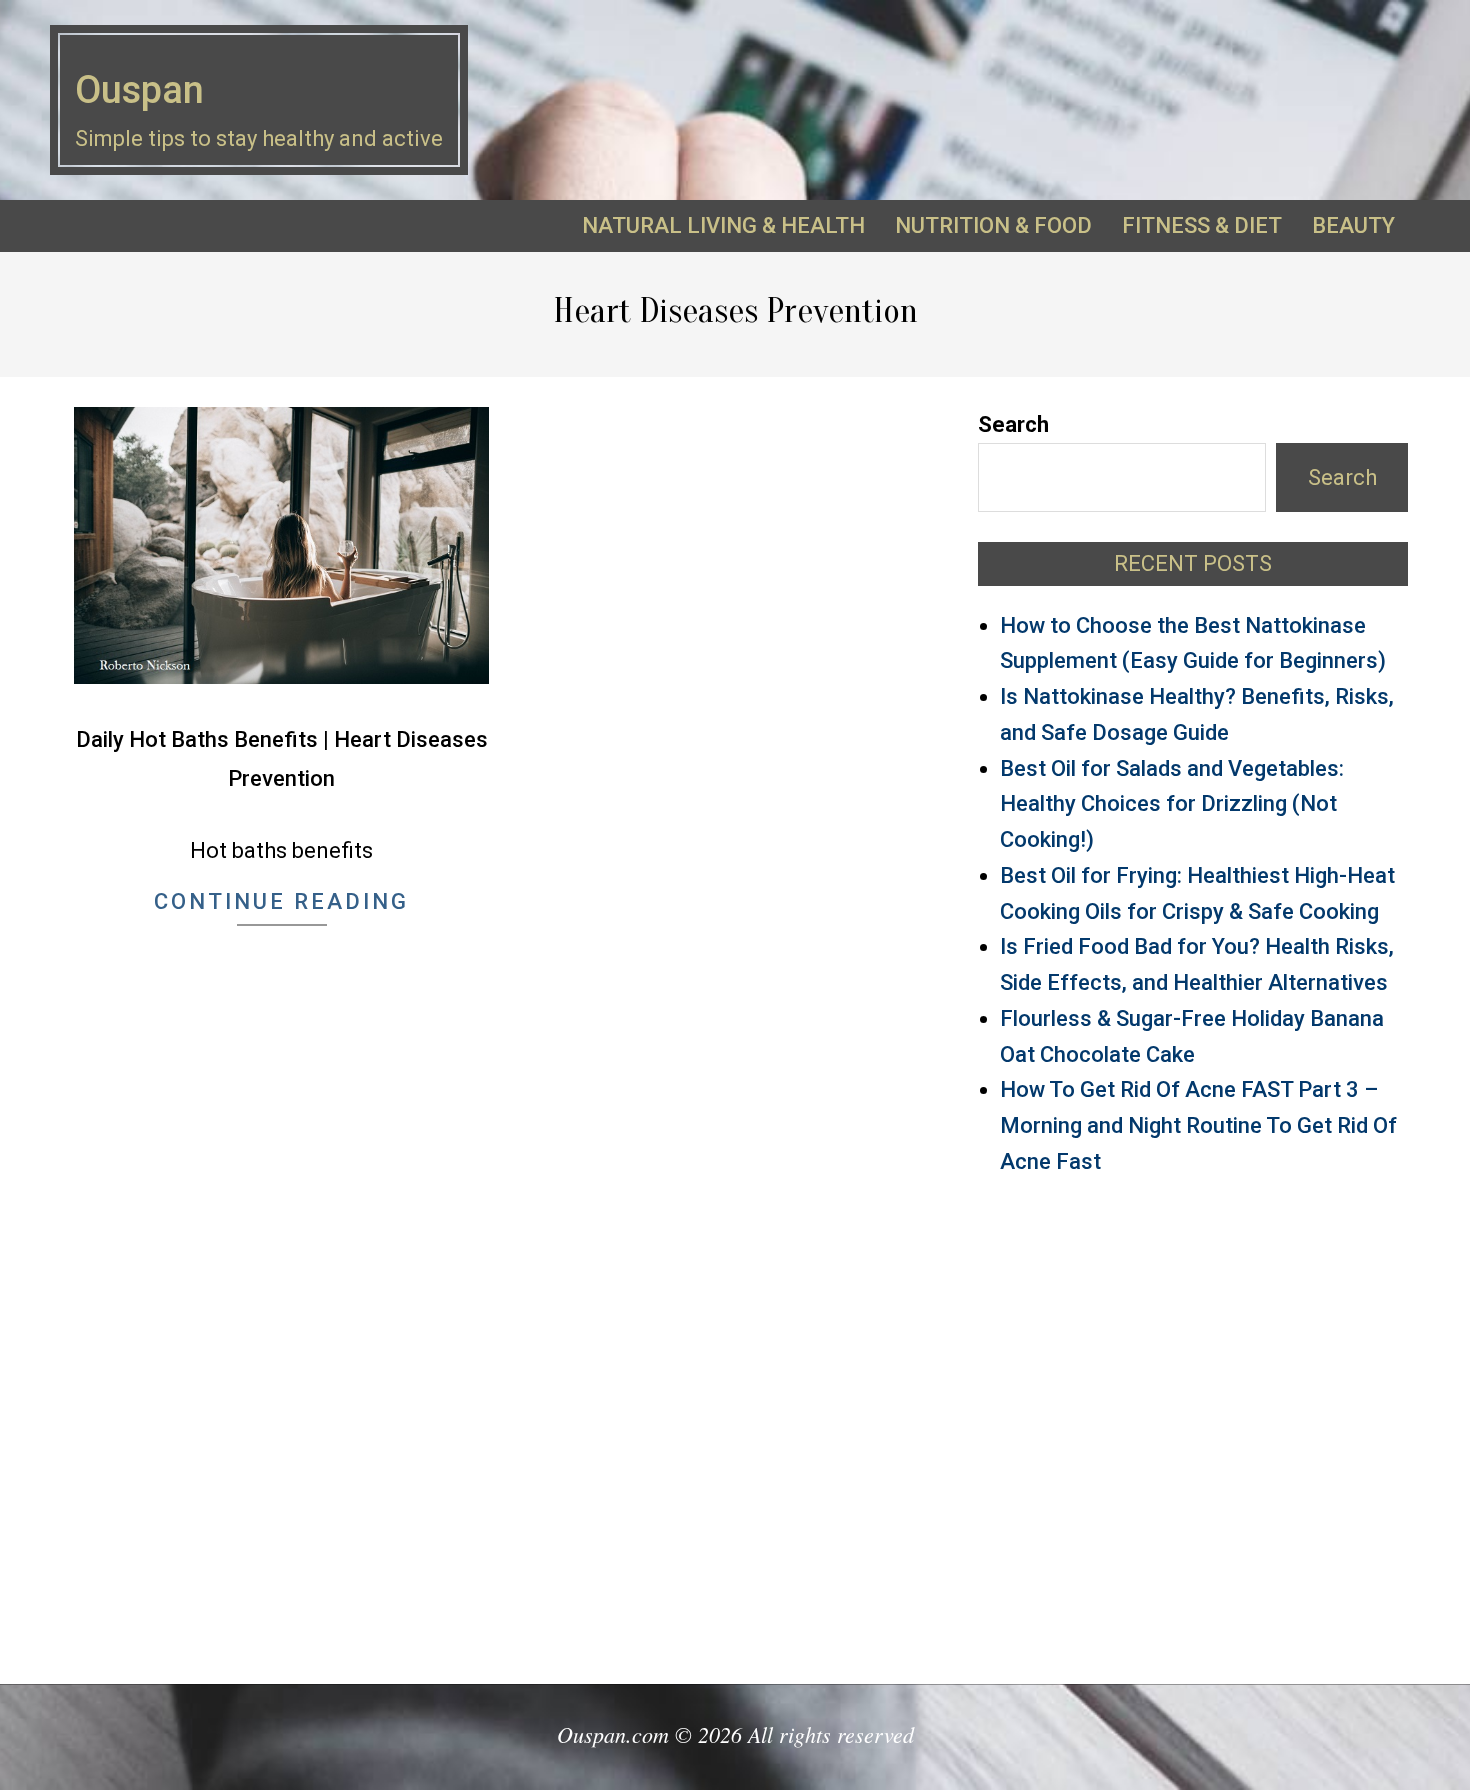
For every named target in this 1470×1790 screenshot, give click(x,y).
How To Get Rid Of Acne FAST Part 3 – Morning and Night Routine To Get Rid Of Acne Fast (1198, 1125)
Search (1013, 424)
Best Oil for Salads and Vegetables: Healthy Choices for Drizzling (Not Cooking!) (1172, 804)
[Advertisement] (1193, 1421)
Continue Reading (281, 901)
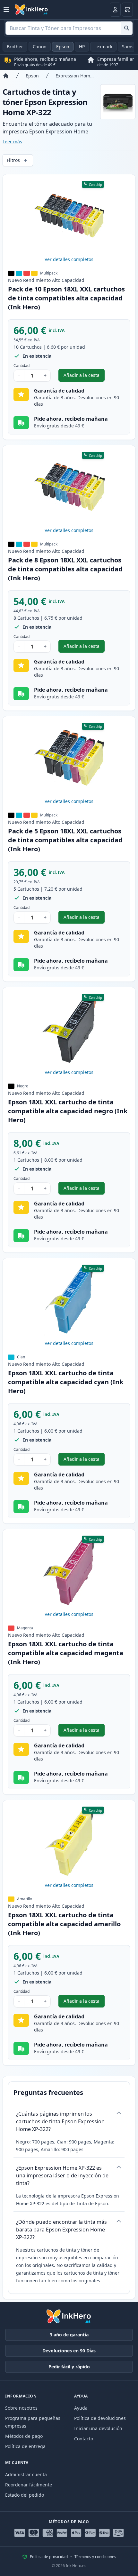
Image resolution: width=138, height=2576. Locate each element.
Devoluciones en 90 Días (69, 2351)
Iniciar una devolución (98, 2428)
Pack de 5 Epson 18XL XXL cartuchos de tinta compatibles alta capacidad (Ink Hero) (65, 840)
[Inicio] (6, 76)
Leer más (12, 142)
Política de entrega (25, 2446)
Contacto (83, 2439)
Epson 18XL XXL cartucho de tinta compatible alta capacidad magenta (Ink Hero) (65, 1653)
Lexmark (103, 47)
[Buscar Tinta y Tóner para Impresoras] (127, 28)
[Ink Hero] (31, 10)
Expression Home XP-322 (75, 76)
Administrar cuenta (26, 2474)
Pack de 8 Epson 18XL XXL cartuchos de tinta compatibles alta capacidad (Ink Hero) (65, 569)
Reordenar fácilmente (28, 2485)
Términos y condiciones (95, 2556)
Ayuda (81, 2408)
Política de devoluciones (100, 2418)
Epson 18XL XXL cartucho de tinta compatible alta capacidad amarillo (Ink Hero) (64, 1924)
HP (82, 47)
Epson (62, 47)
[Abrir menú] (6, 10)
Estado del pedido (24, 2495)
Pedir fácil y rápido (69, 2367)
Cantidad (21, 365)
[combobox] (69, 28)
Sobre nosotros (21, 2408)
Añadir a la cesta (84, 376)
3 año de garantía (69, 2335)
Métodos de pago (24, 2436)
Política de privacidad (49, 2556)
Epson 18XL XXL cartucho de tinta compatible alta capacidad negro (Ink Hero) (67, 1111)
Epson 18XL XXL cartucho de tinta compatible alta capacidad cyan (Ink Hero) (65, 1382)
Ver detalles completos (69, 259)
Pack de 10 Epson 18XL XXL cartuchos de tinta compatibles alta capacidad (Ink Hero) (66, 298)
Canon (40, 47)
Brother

• What is being asked
Only lines holding "Hero" are wanted; copy all of them from the listing.

• Task output
Pack de 5 Epson 18XL XXL cartuchos de tinta compatibles alta capacidad (Ink Hero) (65, 840)
Epson 18XL XXL cartucho de tinta compatible alta capacidad magenta (Ink Hero) (65, 1653)
[Ink Hero] (31, 10)
Pack de 8 Epson 18XL XXL cartuchos de tinta compatibles alta capacidad (Ink Hero) (65, 569)
Epson 18XL XXL cartucho de tinta compatible alta capacidad amarillo (Ink Hero) (64, 1924)
Epson 18XL XXL cartucho de tinta compatible alta capacidad negro (Ink Hero) (67, 1111)
Epson 18XL XXL cartucho de tinta compatible alta capacidad cyan (Ink Hero) (65, 1382)
Pack de 10 Epson 18XL XXL cartuchos de tinta compatibles alta capacidad (Ink Hero) (66, 298)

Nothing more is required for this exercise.